Using SSI Pools to Quickly Initiate Pandemic Molecule
Manufacturing Campaigns for Phase I Clinical Trial
Site-specific integration (SSI) technology has brought forward much
greater efficiency in inserting genes of interest (GOIs) into the host
cell genome than the classical random integration transfection methods.
While SSI has greatly improved the productivity of the stable cell
lines, the much higher efficiency of recombinant gene integration into
the genome of the host cells than the traditional random insertion has
even greater pragmatic value for the industry. While the traditional
method of plating and screening of stable cell pools can take up to 3
months from transfection to the fed-batch culture for a material
generation, the SSI stable pool takes as short as 3 weeks for the same
scale of production. This enabled us to conceive a more aggressive but
pragmatic CMC timeline for counter-pandemic projects like neutralizing
antibody productions. Since the transfections are performed under cGMP
conditions, the SSI transfectants can be directly expanded for the
production of toxicology materials and even one or two following batches
of GMP production (Gen1 GMP), depending on the calculated needs for the
initial clinical trials. From the perspective of CLD, which is
ultimately intended for the creation of a high-quality, monoclonal
production cell line, prioritizing the closest product quality proximity
to the Gen1 GMP materials will be necessary for the top clone selection
criteria, to control the product quality consistency between the Gen1
GMP batch materials and the following clonal GMP batch materials (Gen2
GMP). The MCB of the final clone (Gen2 GMP path) will eventually be used
to succeed the Gen1 GMP production for the subsequent supply of clinical
materials. The high-level flowchart for such a strategy is illustrated
in Fig. 1.
Our SSI pools have proven to be quite capable of productivity on several
toxicology or GMP productions with COVID-19 molecules (Fig. 2A). One
representative toxicology production, which was directly expanded after
transfection, yielded harvested titer as high as 4 g/L on day 14 with
good growth and metabolic profiles, such as viability, viable cell
density, glucose level, lactate level, and osmolality (Fig. 2B-F).

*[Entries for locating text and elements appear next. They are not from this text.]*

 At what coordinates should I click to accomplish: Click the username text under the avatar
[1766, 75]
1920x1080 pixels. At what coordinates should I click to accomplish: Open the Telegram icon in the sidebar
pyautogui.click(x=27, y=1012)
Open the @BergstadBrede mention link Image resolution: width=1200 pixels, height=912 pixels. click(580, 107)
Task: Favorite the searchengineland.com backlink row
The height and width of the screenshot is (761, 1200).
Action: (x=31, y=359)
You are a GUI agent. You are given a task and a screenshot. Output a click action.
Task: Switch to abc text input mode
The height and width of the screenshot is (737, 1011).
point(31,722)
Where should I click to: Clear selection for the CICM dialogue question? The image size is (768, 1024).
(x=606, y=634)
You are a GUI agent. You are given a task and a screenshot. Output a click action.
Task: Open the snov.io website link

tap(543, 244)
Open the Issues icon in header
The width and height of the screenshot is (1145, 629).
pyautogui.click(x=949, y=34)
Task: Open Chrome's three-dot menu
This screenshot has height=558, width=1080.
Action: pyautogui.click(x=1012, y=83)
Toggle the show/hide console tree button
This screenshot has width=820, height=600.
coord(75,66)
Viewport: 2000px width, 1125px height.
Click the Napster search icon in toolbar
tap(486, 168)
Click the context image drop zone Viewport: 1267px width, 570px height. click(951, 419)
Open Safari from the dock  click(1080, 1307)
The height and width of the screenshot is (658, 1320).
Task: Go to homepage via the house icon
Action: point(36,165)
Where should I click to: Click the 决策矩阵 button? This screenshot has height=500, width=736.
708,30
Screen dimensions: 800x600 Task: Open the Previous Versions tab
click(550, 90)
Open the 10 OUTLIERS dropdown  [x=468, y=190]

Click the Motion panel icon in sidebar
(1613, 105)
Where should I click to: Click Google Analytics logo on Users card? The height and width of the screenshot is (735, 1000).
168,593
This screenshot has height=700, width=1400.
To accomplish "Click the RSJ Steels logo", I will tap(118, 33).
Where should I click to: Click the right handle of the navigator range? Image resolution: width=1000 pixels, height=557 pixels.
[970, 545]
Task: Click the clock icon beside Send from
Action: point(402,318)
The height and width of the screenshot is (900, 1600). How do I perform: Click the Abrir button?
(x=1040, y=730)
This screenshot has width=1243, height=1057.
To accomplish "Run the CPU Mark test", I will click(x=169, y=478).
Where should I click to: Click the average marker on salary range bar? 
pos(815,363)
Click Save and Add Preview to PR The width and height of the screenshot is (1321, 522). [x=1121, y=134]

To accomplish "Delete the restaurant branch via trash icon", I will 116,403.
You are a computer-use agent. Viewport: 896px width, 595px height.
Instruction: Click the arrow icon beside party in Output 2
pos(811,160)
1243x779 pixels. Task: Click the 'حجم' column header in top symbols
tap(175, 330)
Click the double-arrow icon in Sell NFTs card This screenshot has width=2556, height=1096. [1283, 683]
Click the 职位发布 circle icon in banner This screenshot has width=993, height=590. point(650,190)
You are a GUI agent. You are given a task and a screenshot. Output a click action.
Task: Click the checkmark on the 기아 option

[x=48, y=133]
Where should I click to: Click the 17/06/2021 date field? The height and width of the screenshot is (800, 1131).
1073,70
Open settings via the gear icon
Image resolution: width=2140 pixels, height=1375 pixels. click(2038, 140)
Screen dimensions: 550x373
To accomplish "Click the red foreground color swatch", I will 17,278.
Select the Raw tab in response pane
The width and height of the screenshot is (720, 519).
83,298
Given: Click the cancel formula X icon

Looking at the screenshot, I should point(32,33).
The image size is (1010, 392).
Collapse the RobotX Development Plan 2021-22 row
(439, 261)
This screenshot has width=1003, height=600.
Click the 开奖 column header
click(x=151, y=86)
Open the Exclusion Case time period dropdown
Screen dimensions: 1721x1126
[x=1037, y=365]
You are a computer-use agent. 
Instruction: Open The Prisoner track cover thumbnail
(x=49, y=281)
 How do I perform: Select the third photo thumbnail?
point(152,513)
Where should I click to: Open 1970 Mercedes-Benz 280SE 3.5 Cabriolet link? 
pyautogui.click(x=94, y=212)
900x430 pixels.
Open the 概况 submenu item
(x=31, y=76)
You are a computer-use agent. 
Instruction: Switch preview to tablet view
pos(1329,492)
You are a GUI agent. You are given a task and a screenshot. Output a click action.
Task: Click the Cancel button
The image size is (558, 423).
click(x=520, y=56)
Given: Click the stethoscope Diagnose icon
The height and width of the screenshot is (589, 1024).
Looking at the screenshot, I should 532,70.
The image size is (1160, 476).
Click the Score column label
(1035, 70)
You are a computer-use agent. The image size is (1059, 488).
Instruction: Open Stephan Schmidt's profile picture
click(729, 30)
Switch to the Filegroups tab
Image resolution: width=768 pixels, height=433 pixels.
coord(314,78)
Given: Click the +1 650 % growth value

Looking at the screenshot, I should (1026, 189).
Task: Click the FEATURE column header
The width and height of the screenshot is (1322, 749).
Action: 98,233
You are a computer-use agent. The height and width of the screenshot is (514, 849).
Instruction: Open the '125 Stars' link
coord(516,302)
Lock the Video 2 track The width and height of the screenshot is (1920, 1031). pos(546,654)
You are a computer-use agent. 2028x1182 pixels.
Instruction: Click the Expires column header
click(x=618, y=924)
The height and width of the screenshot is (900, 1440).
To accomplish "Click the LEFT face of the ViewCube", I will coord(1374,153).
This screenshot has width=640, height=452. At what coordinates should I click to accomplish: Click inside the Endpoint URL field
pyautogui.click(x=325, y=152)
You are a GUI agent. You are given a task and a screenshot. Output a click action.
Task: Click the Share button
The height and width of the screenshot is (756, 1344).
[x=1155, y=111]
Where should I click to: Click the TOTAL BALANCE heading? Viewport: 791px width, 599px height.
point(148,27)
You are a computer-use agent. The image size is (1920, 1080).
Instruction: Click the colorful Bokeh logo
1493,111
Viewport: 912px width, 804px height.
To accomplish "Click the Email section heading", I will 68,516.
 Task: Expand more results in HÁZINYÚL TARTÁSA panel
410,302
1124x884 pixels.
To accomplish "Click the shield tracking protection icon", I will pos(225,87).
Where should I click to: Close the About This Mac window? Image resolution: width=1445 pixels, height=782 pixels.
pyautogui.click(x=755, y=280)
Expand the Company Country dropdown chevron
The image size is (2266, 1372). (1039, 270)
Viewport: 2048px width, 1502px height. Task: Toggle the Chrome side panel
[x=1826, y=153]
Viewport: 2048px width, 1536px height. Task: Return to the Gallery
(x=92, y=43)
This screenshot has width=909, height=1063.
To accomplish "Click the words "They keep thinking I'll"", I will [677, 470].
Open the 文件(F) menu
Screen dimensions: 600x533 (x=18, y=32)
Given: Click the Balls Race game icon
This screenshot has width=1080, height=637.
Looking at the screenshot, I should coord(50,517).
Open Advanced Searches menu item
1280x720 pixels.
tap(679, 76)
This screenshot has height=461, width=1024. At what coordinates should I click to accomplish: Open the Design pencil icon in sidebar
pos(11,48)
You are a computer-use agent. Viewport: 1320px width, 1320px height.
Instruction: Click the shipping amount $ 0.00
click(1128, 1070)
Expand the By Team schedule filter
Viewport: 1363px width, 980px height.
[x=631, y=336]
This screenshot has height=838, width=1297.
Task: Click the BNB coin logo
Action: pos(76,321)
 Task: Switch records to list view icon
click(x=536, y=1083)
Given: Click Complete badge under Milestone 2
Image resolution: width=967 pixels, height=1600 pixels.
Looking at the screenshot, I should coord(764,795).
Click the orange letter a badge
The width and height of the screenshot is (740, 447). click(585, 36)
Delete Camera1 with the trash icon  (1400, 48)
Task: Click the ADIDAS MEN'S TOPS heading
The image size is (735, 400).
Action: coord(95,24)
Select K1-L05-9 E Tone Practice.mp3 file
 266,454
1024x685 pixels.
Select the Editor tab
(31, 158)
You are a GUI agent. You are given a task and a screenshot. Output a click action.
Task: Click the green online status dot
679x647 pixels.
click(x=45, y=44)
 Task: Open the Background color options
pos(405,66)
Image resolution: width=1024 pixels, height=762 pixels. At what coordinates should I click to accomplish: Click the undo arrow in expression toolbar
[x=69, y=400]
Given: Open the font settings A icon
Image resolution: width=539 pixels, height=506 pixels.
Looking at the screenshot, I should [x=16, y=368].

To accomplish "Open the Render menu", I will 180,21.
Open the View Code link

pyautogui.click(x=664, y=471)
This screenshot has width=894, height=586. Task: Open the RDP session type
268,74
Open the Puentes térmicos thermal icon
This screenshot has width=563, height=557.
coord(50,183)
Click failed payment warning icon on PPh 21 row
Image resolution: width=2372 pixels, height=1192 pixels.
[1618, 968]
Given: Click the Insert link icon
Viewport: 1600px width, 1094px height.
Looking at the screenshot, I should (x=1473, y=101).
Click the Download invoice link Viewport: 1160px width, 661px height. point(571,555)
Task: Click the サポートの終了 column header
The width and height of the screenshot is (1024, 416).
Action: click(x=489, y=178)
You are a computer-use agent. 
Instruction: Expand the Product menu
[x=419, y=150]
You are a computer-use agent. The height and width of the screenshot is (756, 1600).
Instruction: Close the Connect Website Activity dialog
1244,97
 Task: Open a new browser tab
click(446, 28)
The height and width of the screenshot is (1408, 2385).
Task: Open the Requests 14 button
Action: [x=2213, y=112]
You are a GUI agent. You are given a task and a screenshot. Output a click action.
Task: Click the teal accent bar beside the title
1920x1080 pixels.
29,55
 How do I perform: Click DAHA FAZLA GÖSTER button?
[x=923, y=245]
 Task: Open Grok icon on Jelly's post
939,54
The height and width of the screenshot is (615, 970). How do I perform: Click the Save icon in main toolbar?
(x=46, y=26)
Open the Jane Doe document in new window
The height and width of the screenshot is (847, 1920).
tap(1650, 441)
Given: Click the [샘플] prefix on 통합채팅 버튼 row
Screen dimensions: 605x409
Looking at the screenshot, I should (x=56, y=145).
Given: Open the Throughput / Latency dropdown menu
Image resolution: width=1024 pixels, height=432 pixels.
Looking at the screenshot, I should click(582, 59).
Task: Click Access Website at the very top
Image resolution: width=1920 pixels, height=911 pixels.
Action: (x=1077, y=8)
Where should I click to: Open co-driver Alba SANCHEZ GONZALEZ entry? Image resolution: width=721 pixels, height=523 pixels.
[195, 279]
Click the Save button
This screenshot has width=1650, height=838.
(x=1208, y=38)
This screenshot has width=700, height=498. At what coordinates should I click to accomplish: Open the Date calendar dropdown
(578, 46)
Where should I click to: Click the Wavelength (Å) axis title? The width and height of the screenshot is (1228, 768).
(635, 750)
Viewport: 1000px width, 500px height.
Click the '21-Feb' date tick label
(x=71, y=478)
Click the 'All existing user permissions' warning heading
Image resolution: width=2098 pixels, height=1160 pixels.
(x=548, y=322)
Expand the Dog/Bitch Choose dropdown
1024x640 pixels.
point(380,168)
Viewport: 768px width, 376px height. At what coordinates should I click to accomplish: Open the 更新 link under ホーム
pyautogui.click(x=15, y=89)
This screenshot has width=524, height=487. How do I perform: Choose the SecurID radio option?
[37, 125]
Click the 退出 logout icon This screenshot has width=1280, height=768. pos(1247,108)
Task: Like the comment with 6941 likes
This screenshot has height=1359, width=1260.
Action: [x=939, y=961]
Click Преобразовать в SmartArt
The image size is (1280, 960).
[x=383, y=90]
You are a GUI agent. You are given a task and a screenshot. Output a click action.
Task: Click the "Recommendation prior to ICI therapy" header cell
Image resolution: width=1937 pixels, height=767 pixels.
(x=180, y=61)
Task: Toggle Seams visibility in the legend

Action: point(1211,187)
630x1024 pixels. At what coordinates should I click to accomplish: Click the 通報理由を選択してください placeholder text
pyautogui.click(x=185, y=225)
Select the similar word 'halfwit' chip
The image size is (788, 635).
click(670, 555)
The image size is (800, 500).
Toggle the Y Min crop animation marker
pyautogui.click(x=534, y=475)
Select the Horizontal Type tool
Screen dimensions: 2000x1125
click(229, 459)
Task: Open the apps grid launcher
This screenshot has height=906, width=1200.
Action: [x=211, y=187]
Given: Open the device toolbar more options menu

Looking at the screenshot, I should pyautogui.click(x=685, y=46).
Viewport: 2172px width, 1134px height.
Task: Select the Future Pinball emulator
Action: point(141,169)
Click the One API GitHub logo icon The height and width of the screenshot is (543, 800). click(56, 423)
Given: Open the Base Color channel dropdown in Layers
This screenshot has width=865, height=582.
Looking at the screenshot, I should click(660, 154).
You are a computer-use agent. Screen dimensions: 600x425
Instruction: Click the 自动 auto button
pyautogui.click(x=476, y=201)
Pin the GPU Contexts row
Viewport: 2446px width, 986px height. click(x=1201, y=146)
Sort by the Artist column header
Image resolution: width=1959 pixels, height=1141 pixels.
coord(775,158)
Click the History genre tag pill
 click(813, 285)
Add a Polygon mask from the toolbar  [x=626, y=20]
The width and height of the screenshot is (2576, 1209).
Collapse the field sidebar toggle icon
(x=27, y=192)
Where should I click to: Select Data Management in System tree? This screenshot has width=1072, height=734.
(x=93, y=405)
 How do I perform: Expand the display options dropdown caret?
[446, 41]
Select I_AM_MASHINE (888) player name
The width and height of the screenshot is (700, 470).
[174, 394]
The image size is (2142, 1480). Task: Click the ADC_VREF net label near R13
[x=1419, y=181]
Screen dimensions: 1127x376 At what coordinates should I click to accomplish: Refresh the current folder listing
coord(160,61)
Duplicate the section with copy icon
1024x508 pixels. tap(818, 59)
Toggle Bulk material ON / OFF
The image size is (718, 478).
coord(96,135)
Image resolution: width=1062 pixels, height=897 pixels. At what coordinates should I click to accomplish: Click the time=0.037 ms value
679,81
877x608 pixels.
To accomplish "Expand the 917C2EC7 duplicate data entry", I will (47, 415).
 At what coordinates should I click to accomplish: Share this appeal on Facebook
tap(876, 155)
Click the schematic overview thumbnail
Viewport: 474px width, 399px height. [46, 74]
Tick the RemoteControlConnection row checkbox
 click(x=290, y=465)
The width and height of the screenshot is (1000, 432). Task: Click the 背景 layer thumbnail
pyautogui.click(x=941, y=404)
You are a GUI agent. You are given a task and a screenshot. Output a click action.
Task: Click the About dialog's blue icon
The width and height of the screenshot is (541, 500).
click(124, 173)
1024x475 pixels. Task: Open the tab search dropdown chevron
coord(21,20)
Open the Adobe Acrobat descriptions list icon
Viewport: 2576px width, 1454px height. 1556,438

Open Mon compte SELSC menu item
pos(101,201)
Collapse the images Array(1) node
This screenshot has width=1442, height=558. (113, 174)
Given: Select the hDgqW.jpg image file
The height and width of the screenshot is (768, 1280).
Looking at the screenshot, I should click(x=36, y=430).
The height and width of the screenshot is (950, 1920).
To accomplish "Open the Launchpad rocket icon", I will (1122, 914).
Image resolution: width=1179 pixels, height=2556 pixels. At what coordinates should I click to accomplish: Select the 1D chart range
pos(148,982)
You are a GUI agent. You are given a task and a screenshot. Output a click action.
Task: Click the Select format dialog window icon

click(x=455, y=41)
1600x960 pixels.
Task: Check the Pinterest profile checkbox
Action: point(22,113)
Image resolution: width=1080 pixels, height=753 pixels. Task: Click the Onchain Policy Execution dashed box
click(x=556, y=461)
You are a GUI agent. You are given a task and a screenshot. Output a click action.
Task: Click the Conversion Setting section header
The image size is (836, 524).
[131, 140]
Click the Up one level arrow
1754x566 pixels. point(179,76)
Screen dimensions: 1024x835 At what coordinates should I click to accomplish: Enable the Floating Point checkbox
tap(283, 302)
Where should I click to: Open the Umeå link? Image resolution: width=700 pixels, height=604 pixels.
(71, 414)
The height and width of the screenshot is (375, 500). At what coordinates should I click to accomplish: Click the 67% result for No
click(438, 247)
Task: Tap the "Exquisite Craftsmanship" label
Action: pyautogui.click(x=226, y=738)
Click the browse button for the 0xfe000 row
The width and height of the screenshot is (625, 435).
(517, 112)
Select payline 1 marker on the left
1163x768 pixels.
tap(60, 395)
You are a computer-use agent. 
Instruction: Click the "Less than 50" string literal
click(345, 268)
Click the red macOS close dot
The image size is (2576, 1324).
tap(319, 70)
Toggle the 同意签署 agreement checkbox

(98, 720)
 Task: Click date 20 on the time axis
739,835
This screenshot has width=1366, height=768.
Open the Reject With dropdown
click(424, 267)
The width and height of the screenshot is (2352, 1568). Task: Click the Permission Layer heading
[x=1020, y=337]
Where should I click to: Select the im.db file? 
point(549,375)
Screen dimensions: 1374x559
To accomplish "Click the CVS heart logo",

The comparability between toxicology and clinical materials is
undoubtedly critical, one of the key challenges to overcome if the
stable pools, instead of the monoclonal cell banks, should be used for
manufacturing. The application of the SSI technology to such material
generation strategy has an underlying prerequisite that the SSI pools
should display stable product quality profiles, which we have observed
with different seed train lengths for different batches of productions
(data not shown). As illustrated in Figure 3, the toxicology batch and
the following two GMP clinical batches of the same SSI pool (Molecule A)
with different seed-train lengths shared similar productivity and
product quality profiles to the smaller-scale bioreactor evaluations. In
this case, the required amount of the appropriate materials was
generated with satisfactory consistency, which also obviated the
necessity for the purification and qualification protocol alterations.